= Pledge Across America =

Pledge Across America, also known as the National School Celebration, was an annual event in the United States, during which students at schools across the country would all recite the Pledge of Allegiance at the same time. The 2001 edition of the event, for example, took place at 2:00 p.m. in the Eastern Time Zone, 1:00 p.m. CDT, noon MDT, 11:00 a.m. PDT, 10:00 a.m. in Alaska, and 8:00 a.m. in Hawaii, so that the recitation would be simultaneous nationwide.

The event was originated by Celebration USA, a nonprofit organization founded by Paula Burton of Villa Park, California. It was initially planned for October 9, 1992, to mark the 100th anniversary of the Pledge's introduction in 1892 and the 500th anniversary of Christopher Columbus' landing in the Americas. Burton tried to contact Secretary of Education Lamar Alexander with the proposal, but Alexander never responded. A Congressional joint resolution recognizing the event never left committee. Lacking the support of the federal government, Burton approached state governors, local school districts, and corporate sponsors to popularize the event. Sponsors included Honda of America and The Walt Disney Company, which invited over 1,000 schoolchildren inside the Disneyland gates to recite the Pledge.

After the initial 1992 event, Celebration USA continued to promote similar events each year on the Friday before Columbus Day weekend. In the wake of the September 11 attacks, a Department of Education employee came across Celebration USA's website and suggested that the federal government promote the upcoming event on October 12, 2001. Secretary of Education Rod Paige sent information about the event to over 100,000 schools across the country, and President George W. Bush participated in the recitation at the White House. Rep. Christopher Cox led the House of Representatives in the Pledge at the designated time.

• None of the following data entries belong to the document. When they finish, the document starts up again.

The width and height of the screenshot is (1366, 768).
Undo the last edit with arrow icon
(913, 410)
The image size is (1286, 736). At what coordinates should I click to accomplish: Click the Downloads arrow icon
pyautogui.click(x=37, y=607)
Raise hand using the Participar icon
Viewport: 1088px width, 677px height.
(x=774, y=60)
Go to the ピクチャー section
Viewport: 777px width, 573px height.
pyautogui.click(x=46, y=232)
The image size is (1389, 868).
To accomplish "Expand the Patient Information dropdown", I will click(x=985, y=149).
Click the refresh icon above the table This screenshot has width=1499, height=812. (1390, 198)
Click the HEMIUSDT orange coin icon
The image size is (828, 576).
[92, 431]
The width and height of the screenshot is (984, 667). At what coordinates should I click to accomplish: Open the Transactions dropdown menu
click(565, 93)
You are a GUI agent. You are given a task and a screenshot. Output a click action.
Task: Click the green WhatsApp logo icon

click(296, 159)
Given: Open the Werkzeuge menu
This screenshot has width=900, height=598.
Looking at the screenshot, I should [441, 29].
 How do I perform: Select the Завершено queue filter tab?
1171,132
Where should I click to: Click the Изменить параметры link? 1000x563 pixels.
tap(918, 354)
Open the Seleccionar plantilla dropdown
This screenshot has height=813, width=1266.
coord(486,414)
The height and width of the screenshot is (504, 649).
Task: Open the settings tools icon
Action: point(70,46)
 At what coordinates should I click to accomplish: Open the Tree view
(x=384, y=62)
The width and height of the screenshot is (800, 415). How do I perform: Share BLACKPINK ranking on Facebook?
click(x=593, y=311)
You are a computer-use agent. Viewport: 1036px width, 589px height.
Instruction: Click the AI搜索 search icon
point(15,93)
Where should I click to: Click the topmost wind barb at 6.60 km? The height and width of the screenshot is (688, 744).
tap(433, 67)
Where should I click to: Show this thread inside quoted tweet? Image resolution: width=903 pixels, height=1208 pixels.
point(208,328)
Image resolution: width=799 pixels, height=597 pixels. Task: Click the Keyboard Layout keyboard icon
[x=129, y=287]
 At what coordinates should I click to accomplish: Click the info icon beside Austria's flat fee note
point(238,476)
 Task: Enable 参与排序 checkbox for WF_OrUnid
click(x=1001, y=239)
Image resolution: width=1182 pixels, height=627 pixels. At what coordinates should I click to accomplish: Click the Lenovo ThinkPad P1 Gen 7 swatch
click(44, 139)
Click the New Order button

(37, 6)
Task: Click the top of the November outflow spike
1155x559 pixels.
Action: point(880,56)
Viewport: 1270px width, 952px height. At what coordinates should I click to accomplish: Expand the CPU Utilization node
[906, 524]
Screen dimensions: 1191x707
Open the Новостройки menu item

In 2002, the Department of Education asked Celebration USA to move the event to September 17 to celebrate Constitution Day. President Bush and Secretary Paige participated that day while visiting East Literature Magnet School in Nashville, Tennessee. After 2002, the federal government did not continue its support of the event, which continued to be promoted by Celebration USA each September 17 as recently as 2012.